Eufemiano Fuentes vê-se mais como um benfeitor do que malfeitor. Segundo o próprio, em testemunhos antigos, o desporto de alta competição não é coisa saudável e tudo o que ele faz é "salvar a vida a muitos ciclistas" da morte certa. Porquê? Porque subir montanhas dia sim, dia sim, não era humano.
Vai daí, Fuentes organizou um esquema de doping (EPO, transfusões de sangue) que, quando descoberto, deu origem ao caso "Operação Puerto", uma das "redes mais extensas da história do desporto", como escreveu o "The Telegraph". Ao pé do que a seguir se descreve, o esquema de Lance Armstong parece quase amador.
Em 2006, a Guardia Civil espanhola fez uns quantos raides aos escritórios de Fuentes e descobriu sacos de sangue congelado com nomes de código como 'Bella', 'Filho de Ryan' e 'Zapatero'. Tyler Hamilton, Ivan Basso e Jan Ullrich foram apanhados e suspensos. Até aqui tudo normal: lá estava o ciclismo envolto num manto de drogas e de mentiras.
Só que, depois, apareceu Jorge Jackshe, outro dos implicados na história, que disse o seguinte: "É lógico que ele [Fuentes] estava envolvido noutros desportos. E quando falávamos disso, ele mostrava-se orgulhoso. Se virem os vídeos feitos pela polícia, vão ver os nomes de código nos sacos de sangue a identificar os atletas - só que estes nomes nunca aparecem e isso é porque o Governo de Espanha está a encobrir os factos."
Também em 2006, Eufemiano Fuentes deu uma entrevista ao "Le Monde" em que garantiu ter trabalhado com futebolistas do Real Madrid, Valência, Barcelona e Bétis, entre outros. Pouco depois, o Barcelona processou o jornal francês que, sem provas físicas, ficou de mãos atadas.

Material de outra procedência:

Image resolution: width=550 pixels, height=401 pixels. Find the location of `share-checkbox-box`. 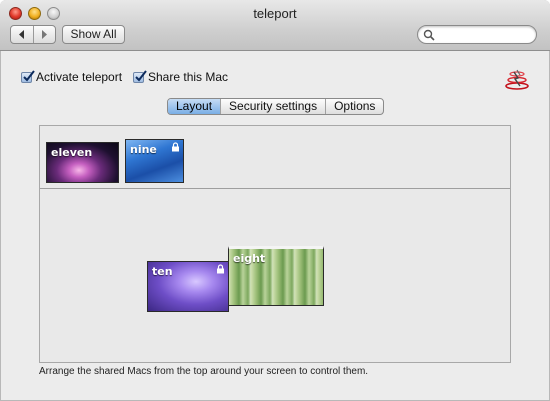

share-checkbox-box is located at coordinates (140, 76).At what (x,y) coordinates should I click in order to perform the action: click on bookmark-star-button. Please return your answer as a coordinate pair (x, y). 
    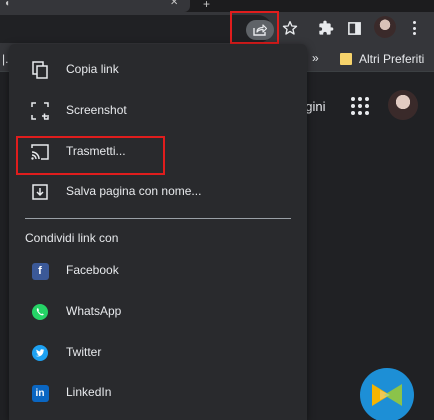
    Looking at the image, I should click on (290, 28).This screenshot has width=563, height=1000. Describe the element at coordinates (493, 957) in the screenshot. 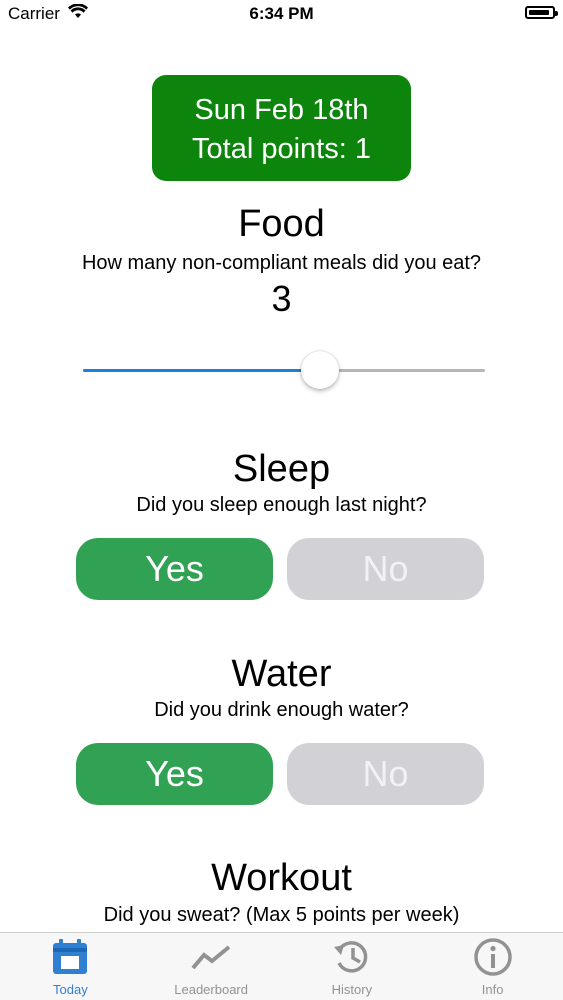

I see `info-icon` at that location.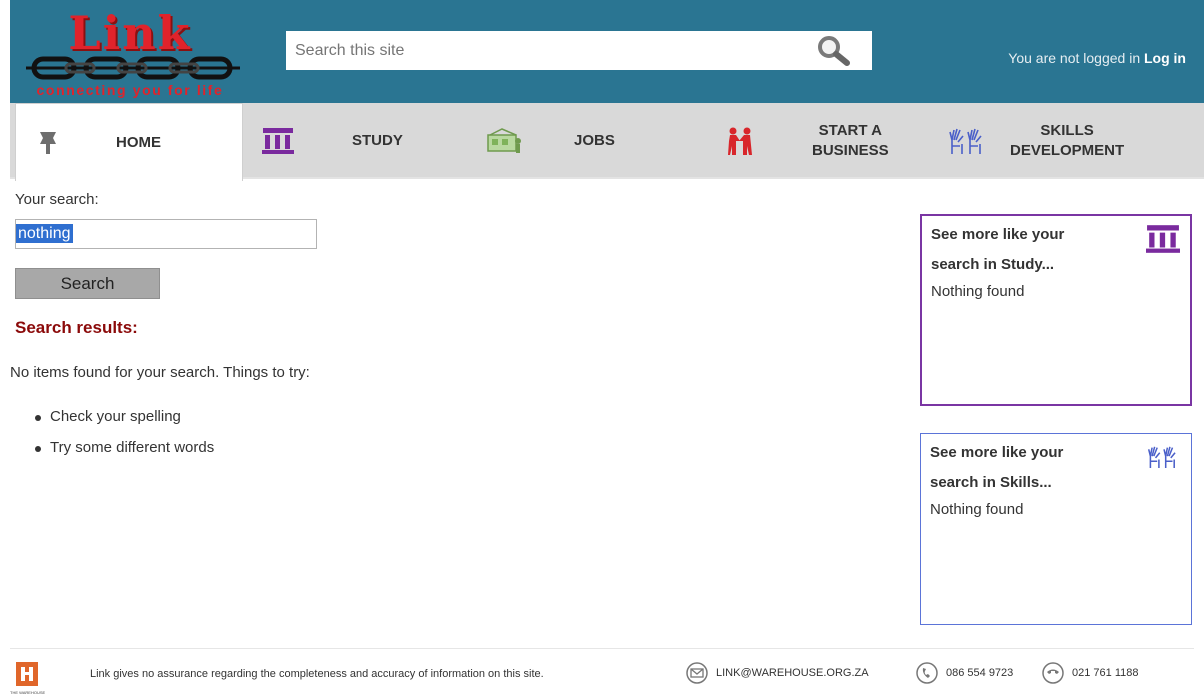 The image size is (1204, 698). I want to click on results-heading: Search results:, so click(76, 328).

Mas as suspeitas sobre Fuentes e o futebol espanhol não se ficaram por aí: quando foi encarcerado preventivamente, em 2010, o companheiro de cela garantiu que o ouviu dizer: "Se eu fosse dizer o que sei, adeus Campeonato da Europa e adeus Mundial". Os indícios são fortes.
O julgamento e a recusa
O julgamento da "Operação Puerto" começou na segunda-feira, em Espanha, e tem Eufemiano Fuentes como figura central. O Governo espanhol, escrevem os jornais, só está interessado nos factos relacionados com o doping no ciclismo, pelo qual Fuentes é acusado de ameaça à saúde pública - porque as provas recolhidas reportam a um tempo em que o doping não era considerado crime em Espanha.
Oiçam o que Fuentes confirmou em tribunal: "Em 2006, tratei tenistas, atletas, futebolistas e pugilistas. Os sacos [cerca de 200] têm um código numérico e por vezes siglas", confessou o médico, que parece estar num momento catártico. "Isto trouxe-me muitos problemas, à minha família, e o meu pai morreu por causa disto", lamentou.
Eufemiano Fuentes parece estar pronto a abrir o jogo. Na segunda audição, o médico entrou a matar: "Se me derem uma lista com os códigos dos sacos, eu identifico toda a gente que aí está." E agora entramos no mundo do surrealismo. A juíza, Julia Santamaria, perante a vontade de Fuentes, disse que não estava interessada em saber.
Os representantes do CONI (Comité Olímpico Italiano) e da AMA (Agência Mundial Antidopagem) não quiseram acreditar: "Primeiro, os espanhóis recusam-se em fornecer-nos as provas materiais. E agora a juíza recusa-se a perguntar a Fuentes os nomes que ele mesmo se propôs a entregar. É incompreensível."
A juíza defendeu-se, garantindo que não impediria de Eufemiano Fuentes relevar os nomes mas que o não forçaria a tal, porque "infringiria os direitos" das pessoas implicadas no processo.
O julgamento da "Operação Puerto" continua.
Será que o segredo da Espanha ser grande dominadora em quase todas as modalidades - nomeadamente no futebol - vai ser descoberto?